» WHAT THIS TASK INVOLVES:
This exercise asks for every line of the material that includes the word "cart".

▬▬▬▬▬▬▬▬▬▬

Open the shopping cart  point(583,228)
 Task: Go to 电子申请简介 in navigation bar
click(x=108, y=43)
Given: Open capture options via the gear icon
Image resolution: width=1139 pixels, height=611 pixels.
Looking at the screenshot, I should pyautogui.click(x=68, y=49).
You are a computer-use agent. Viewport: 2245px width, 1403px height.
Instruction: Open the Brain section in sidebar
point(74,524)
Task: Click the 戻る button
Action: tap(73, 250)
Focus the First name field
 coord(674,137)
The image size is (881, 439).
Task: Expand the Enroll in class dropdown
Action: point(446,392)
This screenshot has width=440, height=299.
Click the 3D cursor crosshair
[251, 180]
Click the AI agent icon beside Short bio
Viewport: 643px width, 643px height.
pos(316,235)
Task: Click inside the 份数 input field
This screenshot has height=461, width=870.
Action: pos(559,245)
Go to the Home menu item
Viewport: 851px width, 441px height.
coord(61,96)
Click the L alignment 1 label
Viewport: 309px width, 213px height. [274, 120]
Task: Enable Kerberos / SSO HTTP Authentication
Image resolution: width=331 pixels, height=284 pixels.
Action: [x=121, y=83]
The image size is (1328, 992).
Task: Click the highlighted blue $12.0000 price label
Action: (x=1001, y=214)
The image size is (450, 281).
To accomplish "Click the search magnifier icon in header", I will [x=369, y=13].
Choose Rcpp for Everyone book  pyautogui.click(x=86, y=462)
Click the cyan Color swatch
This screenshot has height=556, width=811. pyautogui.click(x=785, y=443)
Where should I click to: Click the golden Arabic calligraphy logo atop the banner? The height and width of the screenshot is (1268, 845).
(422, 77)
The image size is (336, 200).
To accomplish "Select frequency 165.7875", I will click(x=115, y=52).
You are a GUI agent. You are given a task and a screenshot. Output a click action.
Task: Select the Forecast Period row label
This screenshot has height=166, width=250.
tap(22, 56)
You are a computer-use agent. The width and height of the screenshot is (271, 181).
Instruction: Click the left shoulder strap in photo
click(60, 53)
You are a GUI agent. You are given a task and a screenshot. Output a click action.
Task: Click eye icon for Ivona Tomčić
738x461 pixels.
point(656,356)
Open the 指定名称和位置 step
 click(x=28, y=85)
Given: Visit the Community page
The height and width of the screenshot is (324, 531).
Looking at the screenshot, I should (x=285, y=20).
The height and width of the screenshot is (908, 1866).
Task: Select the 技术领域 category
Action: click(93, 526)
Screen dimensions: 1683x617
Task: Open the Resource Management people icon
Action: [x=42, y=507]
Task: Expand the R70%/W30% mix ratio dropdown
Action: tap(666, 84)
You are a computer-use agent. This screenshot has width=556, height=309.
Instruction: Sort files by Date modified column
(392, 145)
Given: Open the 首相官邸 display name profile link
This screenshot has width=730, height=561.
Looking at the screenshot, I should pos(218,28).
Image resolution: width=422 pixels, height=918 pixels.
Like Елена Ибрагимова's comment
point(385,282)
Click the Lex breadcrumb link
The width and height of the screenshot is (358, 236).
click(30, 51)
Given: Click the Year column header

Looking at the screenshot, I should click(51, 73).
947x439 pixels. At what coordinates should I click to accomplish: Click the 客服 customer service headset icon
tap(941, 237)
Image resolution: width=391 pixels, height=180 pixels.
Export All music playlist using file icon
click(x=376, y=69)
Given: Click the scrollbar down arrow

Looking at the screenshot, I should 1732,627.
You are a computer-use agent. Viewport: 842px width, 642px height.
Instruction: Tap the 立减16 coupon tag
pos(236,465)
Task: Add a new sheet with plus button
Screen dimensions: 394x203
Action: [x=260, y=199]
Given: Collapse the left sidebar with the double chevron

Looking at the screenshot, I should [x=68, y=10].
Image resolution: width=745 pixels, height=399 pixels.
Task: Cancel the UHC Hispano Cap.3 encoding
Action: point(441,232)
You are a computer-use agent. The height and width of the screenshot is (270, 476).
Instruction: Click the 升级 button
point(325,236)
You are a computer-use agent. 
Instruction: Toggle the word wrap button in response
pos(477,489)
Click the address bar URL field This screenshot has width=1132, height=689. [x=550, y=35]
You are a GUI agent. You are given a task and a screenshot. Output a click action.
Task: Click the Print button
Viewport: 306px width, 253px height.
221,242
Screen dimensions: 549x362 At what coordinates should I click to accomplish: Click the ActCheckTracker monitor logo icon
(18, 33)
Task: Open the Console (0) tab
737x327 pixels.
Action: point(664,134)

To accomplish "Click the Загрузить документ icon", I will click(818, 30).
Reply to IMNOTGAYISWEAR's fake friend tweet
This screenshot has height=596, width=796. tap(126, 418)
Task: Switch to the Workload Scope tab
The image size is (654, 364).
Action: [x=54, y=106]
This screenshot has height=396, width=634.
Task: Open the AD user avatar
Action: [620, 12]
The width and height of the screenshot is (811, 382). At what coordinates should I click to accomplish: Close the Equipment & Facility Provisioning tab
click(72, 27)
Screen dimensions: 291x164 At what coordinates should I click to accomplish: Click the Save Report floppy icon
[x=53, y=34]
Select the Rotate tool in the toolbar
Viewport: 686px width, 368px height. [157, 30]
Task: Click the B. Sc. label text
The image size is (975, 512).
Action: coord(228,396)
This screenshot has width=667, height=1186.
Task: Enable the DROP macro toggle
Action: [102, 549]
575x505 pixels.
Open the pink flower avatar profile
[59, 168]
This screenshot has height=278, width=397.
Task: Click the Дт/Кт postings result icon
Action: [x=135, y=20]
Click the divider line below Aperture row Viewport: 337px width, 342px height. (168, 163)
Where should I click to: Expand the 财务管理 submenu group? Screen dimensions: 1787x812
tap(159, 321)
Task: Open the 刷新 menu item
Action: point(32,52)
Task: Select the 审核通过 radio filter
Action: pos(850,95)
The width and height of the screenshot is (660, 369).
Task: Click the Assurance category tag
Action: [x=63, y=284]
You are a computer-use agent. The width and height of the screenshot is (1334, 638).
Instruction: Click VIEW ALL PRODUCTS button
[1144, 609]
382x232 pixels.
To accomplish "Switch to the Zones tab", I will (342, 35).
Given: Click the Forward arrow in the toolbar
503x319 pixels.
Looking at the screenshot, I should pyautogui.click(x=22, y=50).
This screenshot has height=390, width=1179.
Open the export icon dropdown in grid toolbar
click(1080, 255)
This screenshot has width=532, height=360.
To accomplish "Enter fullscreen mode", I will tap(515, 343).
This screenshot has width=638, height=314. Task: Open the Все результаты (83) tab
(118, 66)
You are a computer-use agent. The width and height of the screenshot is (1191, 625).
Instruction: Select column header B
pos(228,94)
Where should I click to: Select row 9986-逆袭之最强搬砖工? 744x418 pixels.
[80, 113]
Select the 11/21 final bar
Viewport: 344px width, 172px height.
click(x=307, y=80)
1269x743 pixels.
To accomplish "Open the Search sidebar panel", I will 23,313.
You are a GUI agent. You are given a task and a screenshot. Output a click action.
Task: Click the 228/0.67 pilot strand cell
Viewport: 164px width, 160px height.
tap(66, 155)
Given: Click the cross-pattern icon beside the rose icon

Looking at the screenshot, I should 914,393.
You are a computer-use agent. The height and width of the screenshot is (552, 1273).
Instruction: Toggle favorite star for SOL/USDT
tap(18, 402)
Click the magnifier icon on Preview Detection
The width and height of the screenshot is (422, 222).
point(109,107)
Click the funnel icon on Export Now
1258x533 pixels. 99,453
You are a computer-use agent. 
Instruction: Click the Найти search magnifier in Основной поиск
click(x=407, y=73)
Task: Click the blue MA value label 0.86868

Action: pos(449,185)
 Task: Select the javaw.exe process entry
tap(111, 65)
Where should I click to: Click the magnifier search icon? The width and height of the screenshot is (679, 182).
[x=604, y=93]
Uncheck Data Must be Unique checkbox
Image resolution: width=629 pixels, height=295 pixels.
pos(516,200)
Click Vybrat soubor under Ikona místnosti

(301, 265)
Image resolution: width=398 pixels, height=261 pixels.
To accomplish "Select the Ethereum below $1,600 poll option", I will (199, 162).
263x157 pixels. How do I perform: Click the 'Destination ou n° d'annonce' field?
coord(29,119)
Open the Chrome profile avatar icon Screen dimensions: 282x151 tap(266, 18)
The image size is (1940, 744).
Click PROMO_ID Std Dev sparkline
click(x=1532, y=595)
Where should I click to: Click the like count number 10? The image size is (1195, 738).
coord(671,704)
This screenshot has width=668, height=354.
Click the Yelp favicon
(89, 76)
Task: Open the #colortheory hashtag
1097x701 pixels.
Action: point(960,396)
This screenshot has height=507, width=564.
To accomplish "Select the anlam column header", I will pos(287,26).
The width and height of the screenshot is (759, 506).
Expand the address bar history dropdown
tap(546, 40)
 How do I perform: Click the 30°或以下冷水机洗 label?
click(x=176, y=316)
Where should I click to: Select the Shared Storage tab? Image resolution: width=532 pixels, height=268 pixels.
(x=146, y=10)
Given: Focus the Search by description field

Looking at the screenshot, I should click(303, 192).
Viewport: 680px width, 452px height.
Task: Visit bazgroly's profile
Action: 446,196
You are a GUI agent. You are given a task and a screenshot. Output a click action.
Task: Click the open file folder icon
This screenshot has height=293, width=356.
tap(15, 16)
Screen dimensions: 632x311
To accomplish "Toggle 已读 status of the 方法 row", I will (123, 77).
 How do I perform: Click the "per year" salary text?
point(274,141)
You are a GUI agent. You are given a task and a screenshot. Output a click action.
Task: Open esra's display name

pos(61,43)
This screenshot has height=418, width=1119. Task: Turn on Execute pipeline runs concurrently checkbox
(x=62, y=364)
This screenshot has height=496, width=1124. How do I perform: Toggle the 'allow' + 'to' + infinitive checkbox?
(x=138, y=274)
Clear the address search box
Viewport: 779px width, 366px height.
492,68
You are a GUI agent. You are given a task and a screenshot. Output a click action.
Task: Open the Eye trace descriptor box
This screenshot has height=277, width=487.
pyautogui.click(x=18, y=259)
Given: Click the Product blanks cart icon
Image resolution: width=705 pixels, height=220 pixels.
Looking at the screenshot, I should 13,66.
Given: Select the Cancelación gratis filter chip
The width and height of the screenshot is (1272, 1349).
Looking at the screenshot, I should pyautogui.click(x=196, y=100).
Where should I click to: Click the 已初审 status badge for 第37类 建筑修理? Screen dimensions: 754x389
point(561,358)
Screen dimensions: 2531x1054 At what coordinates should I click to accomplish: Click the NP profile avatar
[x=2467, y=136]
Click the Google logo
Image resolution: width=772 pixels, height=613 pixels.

▬▬▬▬▬▬▬▬▬▬

» COMPLETED TASK:
Open the shopping cart  point(583,228)
Given: Click the Product blanks cart icon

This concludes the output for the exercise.